BEGIN Information given

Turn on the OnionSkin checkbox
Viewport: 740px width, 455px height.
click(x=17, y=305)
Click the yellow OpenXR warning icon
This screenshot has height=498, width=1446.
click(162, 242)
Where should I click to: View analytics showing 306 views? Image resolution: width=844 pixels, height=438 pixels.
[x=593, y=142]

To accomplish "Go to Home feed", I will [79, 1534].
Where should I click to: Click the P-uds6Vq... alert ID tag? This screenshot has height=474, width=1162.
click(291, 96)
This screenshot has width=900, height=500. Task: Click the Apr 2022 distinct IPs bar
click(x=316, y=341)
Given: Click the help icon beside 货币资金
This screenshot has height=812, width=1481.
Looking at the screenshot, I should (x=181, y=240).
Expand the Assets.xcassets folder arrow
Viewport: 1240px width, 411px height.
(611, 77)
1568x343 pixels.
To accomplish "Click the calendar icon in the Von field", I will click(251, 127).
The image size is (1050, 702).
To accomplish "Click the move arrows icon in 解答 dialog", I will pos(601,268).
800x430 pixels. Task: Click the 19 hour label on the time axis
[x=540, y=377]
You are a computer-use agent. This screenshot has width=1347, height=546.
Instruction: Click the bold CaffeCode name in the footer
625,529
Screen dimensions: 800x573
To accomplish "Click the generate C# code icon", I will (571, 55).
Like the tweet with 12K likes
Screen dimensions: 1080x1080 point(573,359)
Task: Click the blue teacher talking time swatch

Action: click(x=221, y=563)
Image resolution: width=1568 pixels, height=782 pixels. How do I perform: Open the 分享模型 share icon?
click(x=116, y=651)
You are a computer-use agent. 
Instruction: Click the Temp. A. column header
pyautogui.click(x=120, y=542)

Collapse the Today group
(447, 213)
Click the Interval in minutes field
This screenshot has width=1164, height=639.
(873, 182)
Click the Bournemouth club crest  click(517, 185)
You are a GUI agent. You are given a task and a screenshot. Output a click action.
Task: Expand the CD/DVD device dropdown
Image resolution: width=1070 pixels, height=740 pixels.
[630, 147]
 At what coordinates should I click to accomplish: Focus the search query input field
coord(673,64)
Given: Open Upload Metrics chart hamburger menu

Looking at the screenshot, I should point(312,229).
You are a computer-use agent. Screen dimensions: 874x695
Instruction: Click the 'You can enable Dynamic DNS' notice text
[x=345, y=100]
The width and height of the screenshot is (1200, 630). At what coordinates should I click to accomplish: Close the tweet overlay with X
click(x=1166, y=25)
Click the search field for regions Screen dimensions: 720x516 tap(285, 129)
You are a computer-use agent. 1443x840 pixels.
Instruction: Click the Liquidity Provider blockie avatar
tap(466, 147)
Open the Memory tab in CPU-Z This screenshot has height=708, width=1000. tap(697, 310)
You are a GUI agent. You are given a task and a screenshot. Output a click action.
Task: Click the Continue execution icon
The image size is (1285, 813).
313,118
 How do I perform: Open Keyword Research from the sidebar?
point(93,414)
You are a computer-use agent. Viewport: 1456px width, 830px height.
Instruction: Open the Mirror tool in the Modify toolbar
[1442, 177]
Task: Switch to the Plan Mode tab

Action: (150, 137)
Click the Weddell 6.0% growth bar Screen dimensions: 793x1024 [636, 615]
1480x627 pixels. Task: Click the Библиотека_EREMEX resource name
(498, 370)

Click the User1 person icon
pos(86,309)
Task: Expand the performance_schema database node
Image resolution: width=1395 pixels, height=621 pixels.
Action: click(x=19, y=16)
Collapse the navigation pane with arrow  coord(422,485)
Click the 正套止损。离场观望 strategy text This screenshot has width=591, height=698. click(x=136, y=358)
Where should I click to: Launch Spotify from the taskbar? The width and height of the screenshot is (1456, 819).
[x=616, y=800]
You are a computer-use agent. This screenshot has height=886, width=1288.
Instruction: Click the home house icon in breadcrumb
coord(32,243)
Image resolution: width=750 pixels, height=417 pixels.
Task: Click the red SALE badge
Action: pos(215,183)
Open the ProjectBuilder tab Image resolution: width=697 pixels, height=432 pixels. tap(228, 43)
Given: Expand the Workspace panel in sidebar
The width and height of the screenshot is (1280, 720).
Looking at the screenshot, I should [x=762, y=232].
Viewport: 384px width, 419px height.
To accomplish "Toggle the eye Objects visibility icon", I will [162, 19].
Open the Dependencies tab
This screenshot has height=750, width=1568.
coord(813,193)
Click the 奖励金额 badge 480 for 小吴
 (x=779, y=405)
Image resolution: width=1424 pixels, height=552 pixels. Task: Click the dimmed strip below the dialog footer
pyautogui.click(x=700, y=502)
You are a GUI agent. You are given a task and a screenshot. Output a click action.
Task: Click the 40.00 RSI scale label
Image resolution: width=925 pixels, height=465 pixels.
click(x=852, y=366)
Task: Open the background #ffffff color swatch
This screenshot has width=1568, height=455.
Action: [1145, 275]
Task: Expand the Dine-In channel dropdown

END Information given

Quote every one of the item-finding records above word for word, from the first line to the last.

Turn on the OnionSkin checkbox
Viewport: 740px width, 455px height.
click(x=17, y=305)
Click the yellow OpenXR warning icon
This screenshot has height=498, width=1446.
click(162, 242)
Where should I click to: View analytics showing 306 views? Image resolution: width=844 pixels, height=438 pixels.
[x=593, y=142]

To accomplish "Go to Home feed", I will [79, 1534].
Where should I click to: Click the P-uds6Vq... alert ID tag? This screenshot has height=474, width=1162.
click(291, 96)
This screenshot has width=900, height=500. Task: Click the Apr 2022 distinct IPs bar
click(x=316, y=341)
Given: Click the help icon beside 货币资金
This screenshot has height=812, width=1481.
Looking at the screenshot, I should (x=181, y=240).
Expand the Assets.xcassets folder arrow
Viewport: 1240px width, 411px height.
(611, 77)
1568x343 pixels.
To accomplish "Click the calendar icon in the Von field", I will click(251, 127).
The image size is (1050, 702).
To accomplish "Click the move arrows icon in 解答 dialog", I will pos(601,268).
800x430 pixels. Task: Click the 19 hour label on the time axis
[x=540, y=377]
You are a computer-use agent. This screenshot has width=1347, height=546.
Instruction: Click the bold CaffeCode name in the footer
625,529
Screen dimensions: 800x573
To accomplish "Click the generate C# code icon", I will (571, 55).
Like the tweet with 12K likes
Screen dimensions: 1080x1080 point(573,359)
Task: Click the blue teacher talking time swatch

Action: click(x=221, y=563)
Image resolution: width=1568 pixels, height=782 pixels. How do I perform: Open the 分享模型 share icon?
click(x=116, y=651)
You are a computer-use agent. 
Instruction: Click the Temp. A. column header
pyautogui.click(x=120, y=542)

Collapse the Today group
(447, 213)
Click the Interval in minutes field
This screenshot has width=1164, height=639.
(873, 182)
Click the Bournemouth club crest  click(517, 185)
You are a GUI agent. You are given a task and a screenshot. Output a click action.
Task: Expand the CD/DVD device dropdown
Image resolution: width=1070 pixels, height=740 pixels.
[630, 147]
 At what coordinates should I click to accomplish: Focus the search query input field
coord(673,64)
Given: Open Upload Metrics chart hamburger menu

Looking at the screenshot, I should point(312,229).
You are a computer-use agent. Screen dimensions: 874x695
Instruction: Click the 'You can enable Dynamic DNS' notice text
[x=345, y=100]
The width and height of the screenshot is (1200, 630). At what coordinates should I click to accomplish: Close the tweet overlay with X
click(x=1166, y=25)
Click the search field for regions Screen dimensions: 720x516 tap(285, 129)
You are a computer-use agent. 1443x840 pixels.
Instruction: Click the Liquidity Provider blockie avatar
tap(466, 147)
Open the Memory tab in CPU-Z This screenshot has height=708, width=1000. tap(697, 310)
You are a GUI agent. You are given a task and a screenshot. Output a click action.
Task: Click the Continue execution icon
The image size is (1285, 813).
313,118
 How do I perform: Open Keyword Research from the sidebar?
point(93,414)
You are a computer-use agent. Viewport: 1456px width, 830px height.
Instruction: Open the Mirror tool in the Modify toolbar
[1442, 177]
Task: Switch to the Plan Mode tab

Action: (150, 137)
Click the Weddell 6.0% growth bar Screen dimensions: 793x1024 [636, 615]
1480x627 pixels. Task: Click the Библиотека_EREMEX resource name
(498, 370)

Click the User1 person icon
pos(86,309)
Task: Expand the performance_schema database node
Image resolution: width=1395 pixels, height=621 pixels.
Action: click(x=19, y=16)
Collapse the navigation pane with arrow  coord(422,485)
Click the 正套止损。离场观望 strategy text This screenshot has width=591, height=698. click(x=136, y=358)
Where should I click to: Launch Spotify from the taskbar? The width and height of the screenshot is (1456, 819).
[x=616, y=800]
You are a computer-use agent. This screenshot has height=886, width=1288.
Instruction: Click the home house icon in breadcrumb
coord(32,243)
Image resolution: width=750 pixels, height=417 pixels.
Task: Click the red SALE badge
Action: pos(215,183)
Open the ProjectBuilder tab Image resolution: width=697 pixels, height=432 pixels. tap(228, 43)
Given: Expand the Workspace panel in sidebar
The width and height of the screenshot is (1280, 720).
Looking at the screenshot, I should [x=762, y=232].
Viewport: 384px width, 419px height.
To accomplish "Toggle the eye Objects visibility icon", I will [162, 19].
Open the Dependencies tab
This screenshot has height=750, width=1568.
coord(813,193)
Click the 奖励金额 badge 480 for 小吴
 (x=779, y=405)
Image resolution: width=1424 pixels, height=552 pixels. Task: Click the dimmed strip below the dialog footer
pyautogui.click(x=700, y=502)
You are a GUI agent. You are given a task and a screenshot. Output a click action.
Task: Click the 40.00 RSI scale label
Image resolution: width=925 pixels, height=465 pixels.
click(x=852, y=366)
Task: Open the background #ffffff color swatch
This screenshot has width=1568, height=455.
Action: [1145, 275]
Task: Expand the Dine-In channel dropdown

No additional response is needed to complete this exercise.